One of the bigger technical hurdles facing 3-D printing has been how to work multiple types of materials in the same project. Researchers at MIT say they've achieved a major breakthrough that's the equivalent of Photoshop for 3-D printing. Here are the details from MIT's website:

This week, a team from MIT's Computer Science and Artificial Intelligence Laboratory(CSAIL) will present “Foundry,” a system for custom-designing a variety of 3-D printed objects with multiple materials.

“In traditional manufacturing, objects made of different materials are manufactured via separate processes and then assembled with an adhesive or another binding process,” says PhD student Kiril Vidimče, who is first author on the paper. “Even existing multi-material 3-D printers have a similar workflow: parts are designed in traditional CAD [computer-aided-design] systems one at a time and then the print software allows the user to assign a single material to each part.”

In contrast, Foundry allows users to vary the material properties at a very fine resolution that hasn’t been possible before.

“It’s like Photoshop for 3-D materials, allowing you to design objects made of new composite materials that have the optimal mechanical, thermal, and conductive properties that you need for a given task,” says Vidimče. “You are only constrained by your creativity and your ideas on how to combine materials in novel ways.”

The researchers were able to print some fairly sophisticated products, including a pair of skis and a helmet, and also tested its ease of use by having non-designers take a crack, with highly successful results.

Initial modeling of an object is done in a traditional CAD program such as SolidWorks, MIT explains.

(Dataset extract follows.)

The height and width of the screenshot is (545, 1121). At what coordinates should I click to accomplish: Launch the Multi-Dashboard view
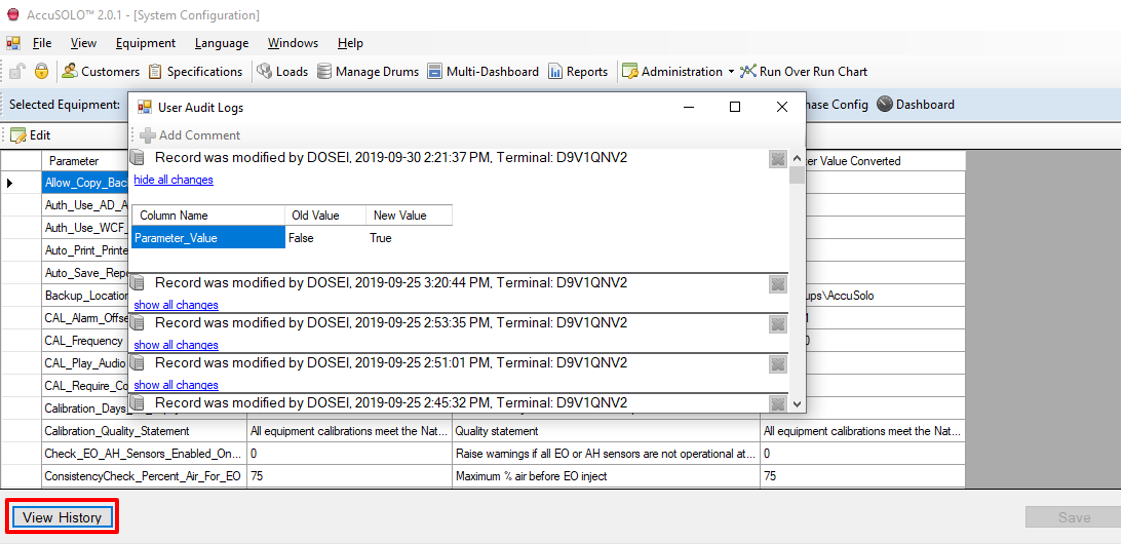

Foundry employs a system of "operators" that determine the objects material composition at a fine-grained level. 

MIT's team will present a paper on Foundry at a technical conference this week in Tokyo. They haven't conducted a formal user study just yet, saying there's no other system out there that would be appropriate to compare it against. 

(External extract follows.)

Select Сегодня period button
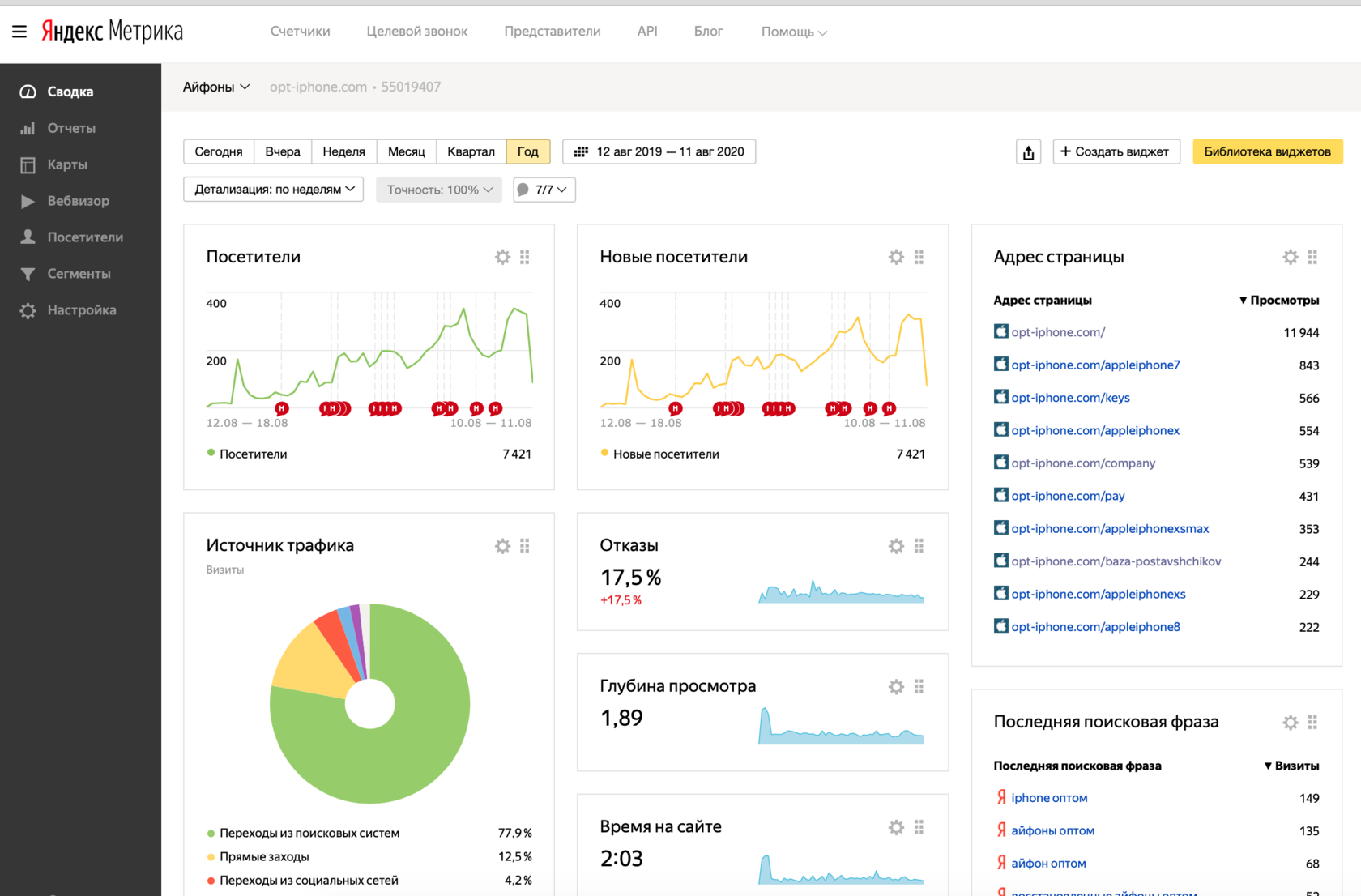The image size is (1361, 896). coord(219,151)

The group expects Foundry "will be used for a wide range of applications as multi-material printing becomes a commodity," according to the research paper. In the future, Foundry could be integrated with existing modeling tools, providing the ability to model both the object's geometry and compositional materials iteratively in a single system, the paper adds.

Analysis: Foundry's Vision Points to the Next Era of 3-D Printing

What the MIT researchers say they've achieved with Foundry is something that could help the 3-D printing industry break through some big barriers, particularly when coupled with the likes of the university's MultiFab, which can print items using up to 10 materials at a time. 

Already, 3-D printing has had a significant impact on manufacturing for its use in rapid prototyping, product design iteration, virtual inventory and other areas. If Foundry lives up to its billing, a future where high-volume manufacturing of sophisticated products—with mass customization to boot—may not be far away.

Foundry's approach speaks to a much more ambitious goal than mass-produced widgets. As the researchers note in the paper:

Modern skis have complex internal structures and are built from a wooden core with composites providing additional strength. Geometrically, the 3D model matches modern ski design - it’s parabolic and contains side cuts. The core is flexible, made of a rubber-like material and its diameter is determined in a data-driven fashion. We ran a stress-strain simulation and identified the stress on the skis when bearing weight from a 3-year old. We stored the output data in a texture and used it in a custom operator to convert the simulated stress-strain into the desired core diameter. To minimize ski torsion and provide rigidity, we used the short fibers operator to reinforce the rubber core with beams vertically and across the ski width, thus constructing a traditional composite.

Now, nobody is contending the Foundry-produced skis come close to performing like a set of traditionally manufactured Rossignols, but that level of sophistication in 3-D printed products is the vision.